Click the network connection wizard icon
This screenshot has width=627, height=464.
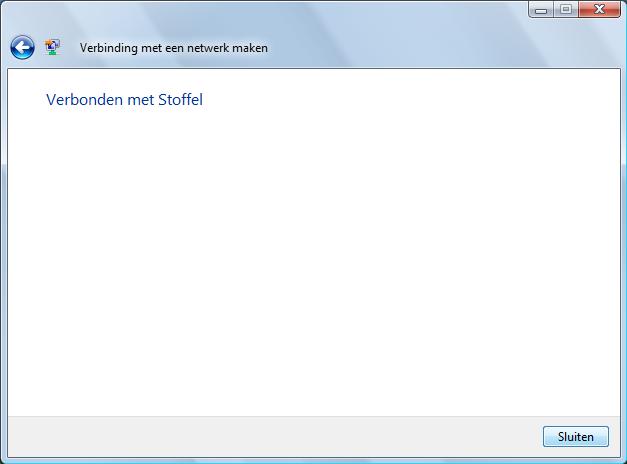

--

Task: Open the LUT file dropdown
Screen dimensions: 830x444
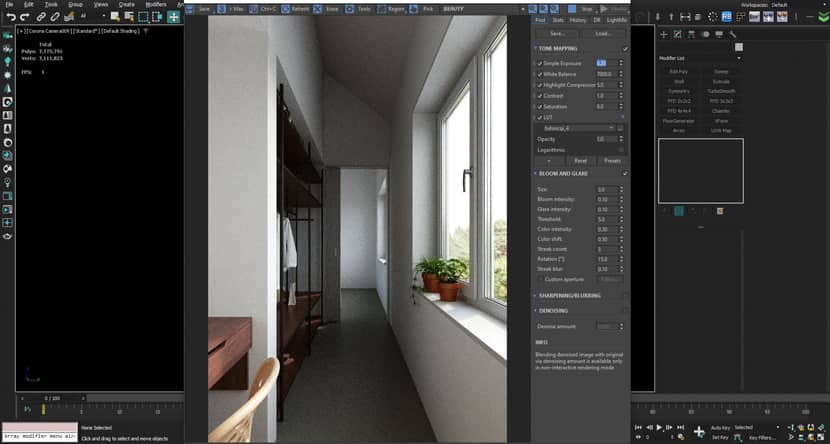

...

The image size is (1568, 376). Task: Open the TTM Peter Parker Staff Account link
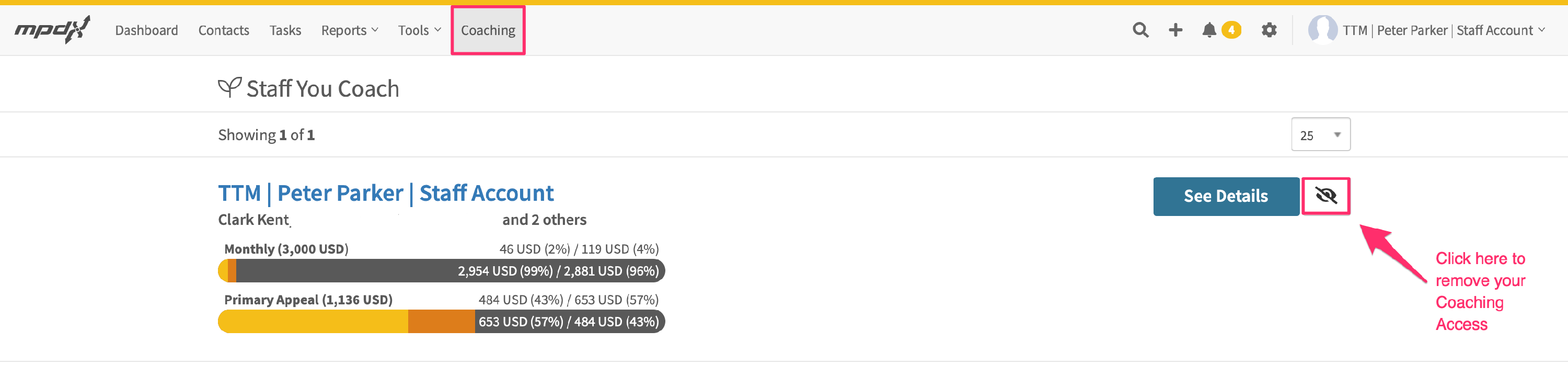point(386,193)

§ **TASK OBJECTIVE**: Retype the entries above exactly, but only from the line containing "Task: Open the LUT file dropdown" through the line containing "Screen dimensions: 830x444", both included.

§ **RESPONSE AREA**:
Task: Open the LUT file dropdown
Screen dimensions: 830x444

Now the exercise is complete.